RECORDS: Begin

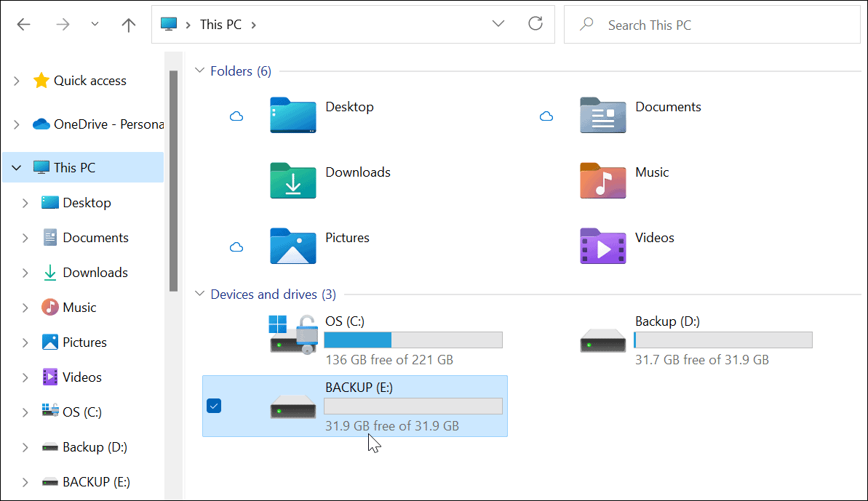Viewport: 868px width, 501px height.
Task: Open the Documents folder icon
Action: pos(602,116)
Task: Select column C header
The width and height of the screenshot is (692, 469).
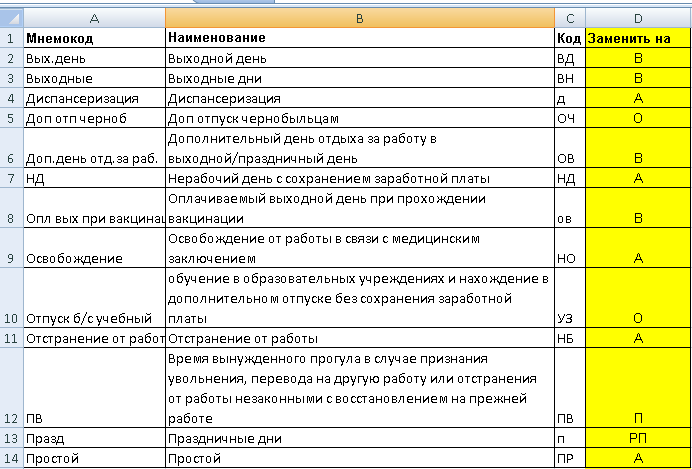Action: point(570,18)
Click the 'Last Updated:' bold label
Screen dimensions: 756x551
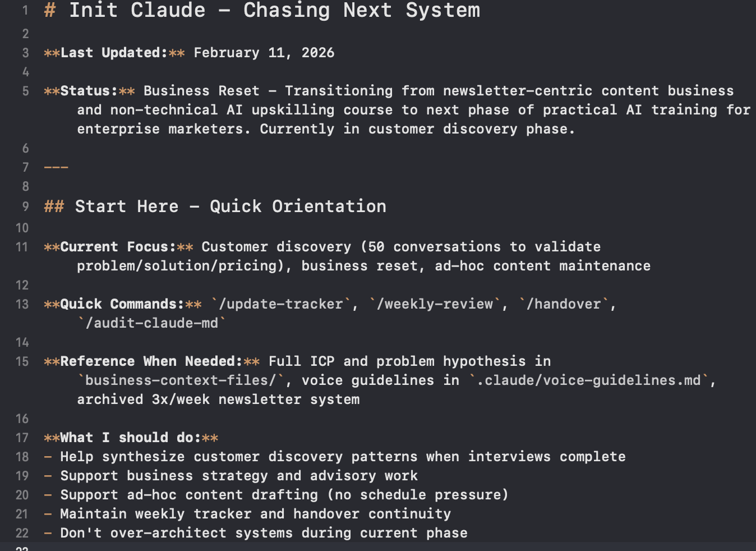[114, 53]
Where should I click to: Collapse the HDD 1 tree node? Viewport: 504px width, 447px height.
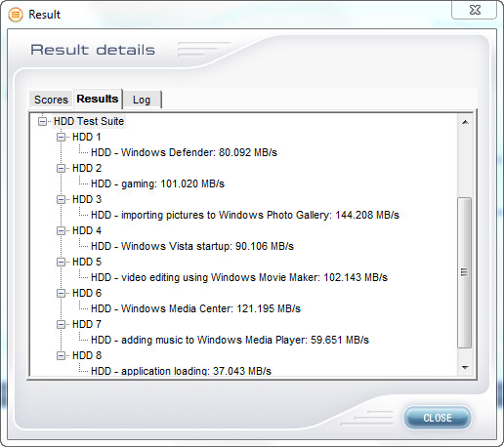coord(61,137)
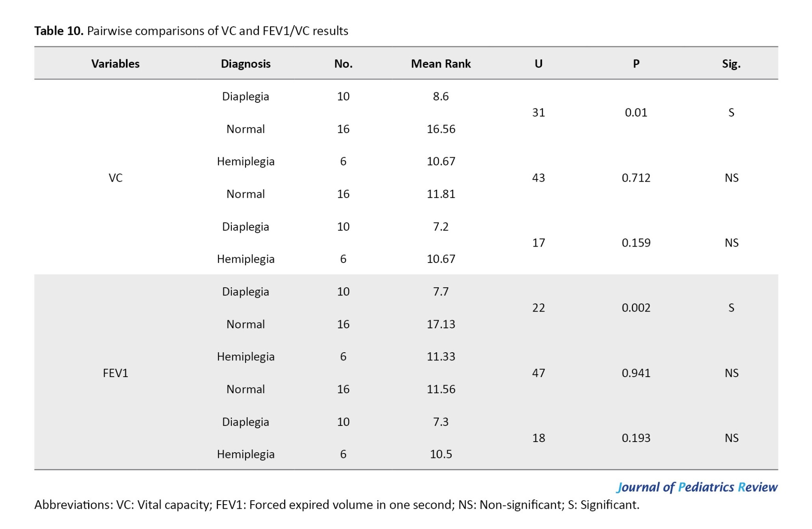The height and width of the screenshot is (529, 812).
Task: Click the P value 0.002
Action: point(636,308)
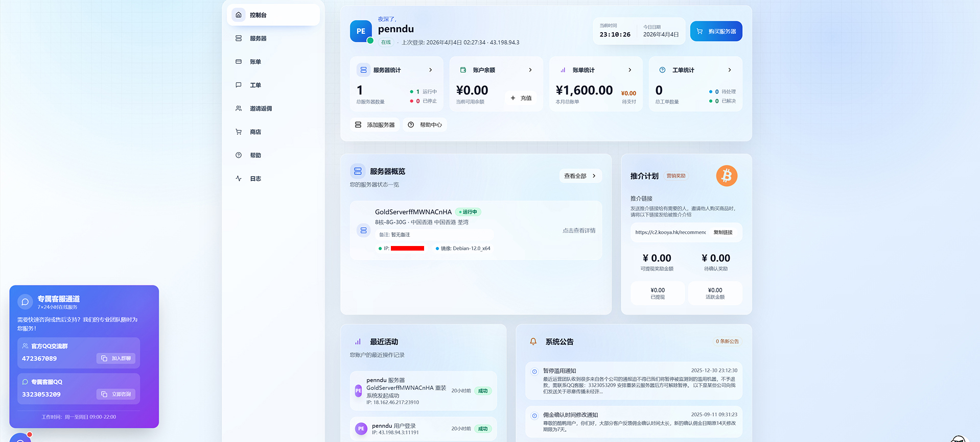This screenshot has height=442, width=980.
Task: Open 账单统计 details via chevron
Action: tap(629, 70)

RECORDS: End

Leave every picture out and return exactly the lines from the one holding "Click the 'Last Updated:' bold label" through the end of the records above, both ends included, and nothing more.

Click the 'Last Updated:' bold label
Screen dimensions: 756x551
[114, 53]
Where should I click to: Collapse the HDD 1 tree node? Viewport: 504px width, 447px height.
coord(61,137)
The height and width of the screenshot is (529, 812).
Task: Click the P value 0.002
Action: point(636,308)
This screenshot has height=442, width=980.
Task: Open 账单统计 details via chevron
Action: tap(629, 70)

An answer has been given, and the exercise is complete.